— Your objective —
Reproduce the entire listing below word for word, keeping every line unchanged.

* begin Exercise inputs *

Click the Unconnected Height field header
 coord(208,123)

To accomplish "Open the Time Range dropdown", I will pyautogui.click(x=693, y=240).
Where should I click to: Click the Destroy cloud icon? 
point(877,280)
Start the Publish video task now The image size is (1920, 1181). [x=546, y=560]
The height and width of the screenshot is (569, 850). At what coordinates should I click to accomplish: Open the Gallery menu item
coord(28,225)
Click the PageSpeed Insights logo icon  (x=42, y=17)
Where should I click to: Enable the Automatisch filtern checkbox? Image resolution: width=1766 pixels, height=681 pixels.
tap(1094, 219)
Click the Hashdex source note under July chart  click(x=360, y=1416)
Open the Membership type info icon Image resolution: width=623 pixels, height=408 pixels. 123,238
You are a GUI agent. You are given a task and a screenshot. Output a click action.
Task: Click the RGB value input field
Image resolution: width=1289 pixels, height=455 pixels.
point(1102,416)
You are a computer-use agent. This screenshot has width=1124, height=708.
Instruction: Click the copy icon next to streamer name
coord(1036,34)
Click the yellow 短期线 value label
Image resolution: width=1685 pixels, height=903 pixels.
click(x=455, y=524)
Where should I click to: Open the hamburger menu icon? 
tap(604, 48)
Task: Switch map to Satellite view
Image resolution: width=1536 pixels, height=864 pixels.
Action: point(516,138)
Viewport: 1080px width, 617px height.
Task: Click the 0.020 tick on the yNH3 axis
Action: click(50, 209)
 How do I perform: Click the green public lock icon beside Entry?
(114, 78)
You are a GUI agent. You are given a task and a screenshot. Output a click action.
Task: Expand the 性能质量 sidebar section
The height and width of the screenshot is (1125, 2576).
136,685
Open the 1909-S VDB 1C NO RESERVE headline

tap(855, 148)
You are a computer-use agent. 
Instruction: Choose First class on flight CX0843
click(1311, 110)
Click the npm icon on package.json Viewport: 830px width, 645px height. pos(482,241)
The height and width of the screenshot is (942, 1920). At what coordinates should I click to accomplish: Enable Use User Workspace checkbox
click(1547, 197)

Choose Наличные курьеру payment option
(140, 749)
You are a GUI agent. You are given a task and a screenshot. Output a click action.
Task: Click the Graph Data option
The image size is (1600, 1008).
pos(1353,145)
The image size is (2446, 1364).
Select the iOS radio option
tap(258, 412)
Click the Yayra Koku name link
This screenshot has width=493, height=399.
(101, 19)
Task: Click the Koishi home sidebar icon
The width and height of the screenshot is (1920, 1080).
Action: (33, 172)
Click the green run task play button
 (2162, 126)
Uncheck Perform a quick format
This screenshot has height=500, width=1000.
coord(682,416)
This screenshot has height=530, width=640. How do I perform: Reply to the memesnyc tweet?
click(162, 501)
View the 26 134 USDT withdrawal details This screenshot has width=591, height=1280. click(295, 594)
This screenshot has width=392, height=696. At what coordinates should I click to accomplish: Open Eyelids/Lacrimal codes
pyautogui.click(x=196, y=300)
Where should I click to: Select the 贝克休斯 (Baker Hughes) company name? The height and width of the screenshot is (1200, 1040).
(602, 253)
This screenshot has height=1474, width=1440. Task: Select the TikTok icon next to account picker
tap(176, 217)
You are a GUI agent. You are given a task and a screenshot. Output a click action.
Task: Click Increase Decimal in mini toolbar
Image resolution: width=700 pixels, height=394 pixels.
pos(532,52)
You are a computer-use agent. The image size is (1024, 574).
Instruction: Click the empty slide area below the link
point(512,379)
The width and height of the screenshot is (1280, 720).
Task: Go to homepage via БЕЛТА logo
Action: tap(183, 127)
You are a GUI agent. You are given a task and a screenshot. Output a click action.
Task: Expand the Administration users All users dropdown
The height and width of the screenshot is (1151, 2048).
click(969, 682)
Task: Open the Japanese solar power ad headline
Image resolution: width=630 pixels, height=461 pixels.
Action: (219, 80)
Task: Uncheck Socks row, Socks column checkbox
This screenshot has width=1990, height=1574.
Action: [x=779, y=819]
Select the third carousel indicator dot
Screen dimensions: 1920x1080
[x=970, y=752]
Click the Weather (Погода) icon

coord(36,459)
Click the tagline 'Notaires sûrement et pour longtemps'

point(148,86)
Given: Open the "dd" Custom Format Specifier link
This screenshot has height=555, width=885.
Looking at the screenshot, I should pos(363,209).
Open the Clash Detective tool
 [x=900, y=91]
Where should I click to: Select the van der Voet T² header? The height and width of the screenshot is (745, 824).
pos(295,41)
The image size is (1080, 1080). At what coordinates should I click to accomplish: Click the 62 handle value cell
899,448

* end Exercise inputs *

— Completed task —
Click the Unconnected Height field header
 coord(208,123)

To accomplish "Open the Time Range dropdown", I will pyautogui.click(x=693, y=240).
Where should I click to: Click the Destroy cloud icon? 
point(877,280)
Start the Publish video task now The image size is (1920, 1181). [x=546, y=560]
The height and width of the screenshot is (569, 850). At what coordinates should I click to accomplish: Open the Gallery menu item
coord(28,225)
Click the PageSpeed Insights logo icon  (x=42, y=17)
Where should I click to: Enable the Automatisch filtern checkbox? Image resolution: width=1766 pixels, height=681 pixels.
tap(1094, 219)
Click the Hashdex source note under July chart  click(x=360, y=1416)
Open the Membership type info icon Image resolution: width=623 pixels, height=408 pixels. 123,238
You are a GUI agent. You are given a task and a screenshot. Output a click action.
Task: Click the RGB value input field
Image resolution: width=1289 pixels, height=455 pixels.
point(1102,416)
You are a computer-use agent. This screenshot has width=1124, height=708.
Instruction: Click the copy icon next to streamer name
coord(1036,34)
Click the yellow 短期线 value label
Image resolution: width=1685 pixels, height=903 pixels.
click(x=455, y=524)
Where should I click to: Open the hamburger menu icon? 
tap(604, 48)
Task: Switch map to Satellite view
Image resolution: width=1536 pixels, height=864 pixels.
Action: point(516,138)
Viewport: 1080px width, 617px height.
Task: Click the 0.020 tick on the yNH3 axis
Action: click(50, 209)
 How do I perform: Click the green public lock icon beside Entry?
(114, 78)
You are a GUI agent. You are given a task and a screenshot. Output a click action.
Task: Expand the 性能质量 sidebar section
The height and width of the screenshot is (1125, 2576).
136,685
Open the 1909-S VDB 1C NO RESERVE headline

tap(855, 148)
You are a computer-use agent. 
Instruction: Choose First class on flight CX0843
click(1311, 110)
Click the npm icon on package.json Viewport: 830px width, 645px height. pos(482,241)
The height and width of the screenshot is (942, 1920). At what coordinates should I click to accomplish: Enable Use User Workspace checkbox
click(1547, 197)

Choose Наличные курьеру payment option
(140, 749)
You are a GUI agent. You are given a task and a screenshot. Output a click action.
Task: Click the Graph Data option
The image size is (1600, 1008).
pos(1353,145)
The image size is (2446, 1364).
Select the iOS radio option
tap(258, 412)
Click the Yayra Koku name link
This screenshot has width=493, height=399.
(101, 19)
Task: Click the Koishi home sidebar icon
The width and height of the screenshot is (1920, 1080).
Action: (33, 172)
Click the green run task play button
 (2162, 126)
Uncheck Perform a quick format
This screenshot has height=500, width=1000.
coord(682,416)
This screenshot has height=530, width=640. How do I perform: Reply to the memesnyc tweet?
click(162, 501)
View the 26 134 USDT withdrawal details This screenshot has width=591, height=1280. click(295, 594)
This screenshot has width=392, height=696. At what coordinates should I click to accomplish: Open Eyelids/Lacrimal codes
pyautogui.click(x=196, y=300)
Where should I click to: Select the 贝克休斯 (Baker Hughes) company name? The height and width of the screenshot is (1200, 1040).
(602, 253)
This screenshot has height=1474, width=1440. Task: Select the TikTok icon next to account picker
tap(176, 217)
You are a GUI agent. You are given a task and a screenshot. Output a click action.
Task: Click Increase Decimal in mini toolbar
Image resolution: width=700 pixels, height=394 pixels.
pos(532,52)
You are a computer-use agent. The image size is (1024, 574).
Instruction: Click the empty slide area below the link
point(512,379)
The width and height of the screenshot is (1280, 720).
Task: Go to homepage via БЕЛТА logo
Action: tap(183, 127)
You are a GUI agent. You are given a task and a screenshot. Output a click action.
Task: Expand the Administration users All users dropdown
The height and width of the screenshot is (1151, 2048).
click(969, 682)
Task: Open the Japanese solar power ad headline
Image resolution: width=630 pixels, height=461 pixels.
Action: (219, 80)
Task: Uncheck Socks row, Socks column checkbox
This screenshot has width=1990, height=1574.
Action: [x=779, y=819]
Select the third carousel indicator dot
Screen dimensions: 1920x1080
[x=970, y=752]
Click the Weather (Погода) icon

coord(36,459)
Click the tagline 'Notaires sûrement et pour longtemps'

point(148,86)
Given: Open the "dd" Custom Format Specifier link
This screenshot has height=555, width=885.
Looking at the screenshot, I should pos(363,209).
Open the Clash Detective tool
 [x=900, y=91]
Where should I click to: Select the van der Voet T² header? The height and width of the screenshot is (745, 824).
pos(295,41)
The image size is (1080, 1080). At what coordinates should I click to accomplish: Click the 62 handle value cell
899,448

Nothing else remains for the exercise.